**LATIHAN SOAL**:
1. Ketik ulang sebagian teks tentang menyerah, mulai dari "Di buku-buku, seminar-seminar, acara-acara" dan terus sampai "kemampuan kita sepenuhnya.".
2. Tentukan apakah setiap pernyataan berikut sesuai dengan teks tentang menyerah. Jawab ya atau tidak, lalu kutip kata-kata penentunya dari teks. (a) Dalam dunia pengembangan diri, menyerah memiliki konotasi yang positif. (b) Vince Lombardi disebut sebagai salah satu pemberi nasihat agar tidak menyerah. (c) Menurut pemahaman di balik nasihat tersebut, batasan kemampuan manusia adalah langit.

**KUTIPAN PILIHAN**:
Dalam dunia pengembangan diri, menyerah memiliki konotasi yang negatif. Ia dianggap sebagai penyebab utama kegagalan seseorang.
Di buku-buku, seminar-seminar, acara-acara motivasi, kita sering mendengar nasihat bahwa jika kita ingin sukses, maka jangan mudah menyerah. Bahkan, ada yang menyarankan agar jangan pernah menyerah sama sekali.
Salah satunya adalah Vince Lombardi yang mengatakan, “Winners never quit and quitters never win,” yang artinya: “Pemenang tak pernah menyerah dan orang-orang yang selalu menyerah tak pernah menang.”
Di balik nasihat tersebut, ada pemahaman bahwa pada dasarnya kita, manusia memiliki kemampuan yang tidak terbatas. Kalau pun ada batasannya, maka batasannya adalah langit. “Sky is the limit”. Dan menyerah berarti: kita tidak mengeluarkan kemampuan kita sepenuhnya.

**DATA MENTAH**:

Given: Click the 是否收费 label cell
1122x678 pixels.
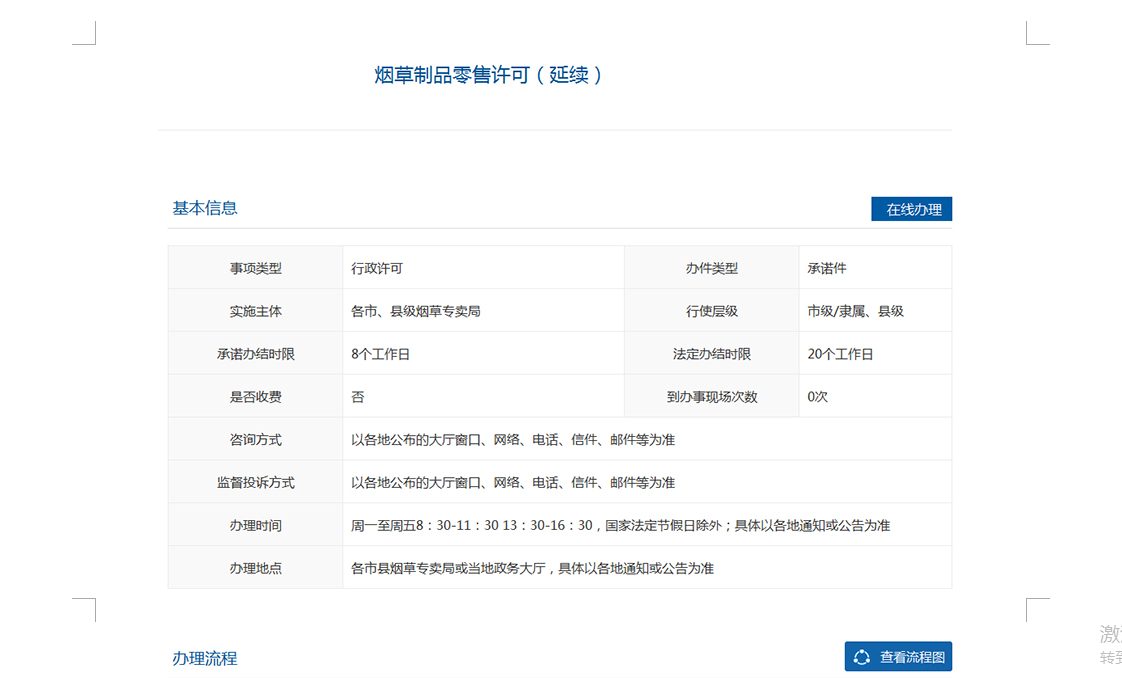Looking at the screenshot, I should pos(255,397).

**KUNCI JAWABAN**:
1.
Di buku-buku, seminar-seminar, acara-acara motivasi, kita sering mendengar nasihat bahwa jika kita ingin sukses, maka jangan mudah menyerah. Bahkan, ada yang menyarankan agar jangan pernah menyerah sama sekali.
Salah satunya adalah Vince Lombardi yang mengatakan, “Winners never quit and quitters never win,” yang artinya: “Pemenang tak pernah menyerah dan orang-orang yang selalu menyerah tak pernah menang.”
Di balik nasihat tersebut, ada pemahaman bahwa pada dasarnya kita, manusia memiliki kemampuan yang tidak terbatas. Kalau pun ada batasannya, maka batasannya adalah langit. “Sky is the limit”. Dan menyerah berarti: kita tidak mengeluarkan kemampuan kita sepenuhnya.

2.
(a) Tidak: "menyerah memiliki konotasi yang negatif"
(b) Ya: "Salah satunya adalah Vince Lombardi yang mengatakan, “Winners never quit and quitters never win,”"
(c) Ya: "Kalau pun ada batasannya, maka batasannya adalah langit."